ペンは剣よりも強し?SNS弁慶の私がペンで世界を救う方法

@Kanimisomgmg

プロローグ 同拒系ネット弁慶

ネット弁慶:実生活ではおとなしいが、ネット・SNS上でだけは強気になり、他人や企業などに対して威圧的・攻撃的な内容を書き込む人間を表すネットスラングの一つ。(pixiv百科事典より引用)
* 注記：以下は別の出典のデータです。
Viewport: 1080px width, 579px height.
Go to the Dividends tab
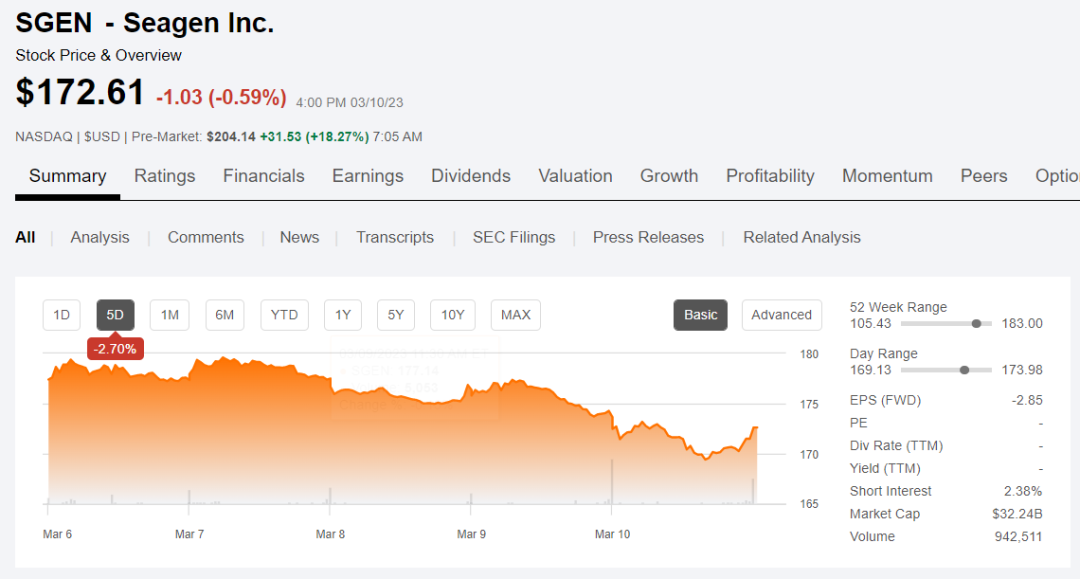pyautogui.click(x=471, y=176)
「『この衣装流石にダサくて草。運営、骨格とか分かってなさすぎwww』」「『あーにゃんヲタク、他メンsageやば。だから民度死んでるとか言われるんだよ』」

投稿ボタンを押し、スマホを布団に投げる。佐伯葵、21歳、大学生。院進しようか就活しようかに揺れる実家暮らしの女。パラレル☆パラソルのヲタク。じゅんじゅんこと蓮見純梨推し。同担拒否。

まあまあな生きにくさをじゅんじゅんが救ってくれている人生。じゅんじゅんありがとう、マジ好き、来世では私が娶る。

「あ。佐々木さんからメッセ来てる」

『佐伯さんこんばんは!実験の分析、協力してくれるとありがたいです!』

完全に忘れていた。すっぽかしていた。

『佐々木さん、こんばんは。すみません、今取り掛かります』

とんでもないネット弁慶。私のアカウントを知るリア友はおしなべてそう言う。はいはいそーです分かってます。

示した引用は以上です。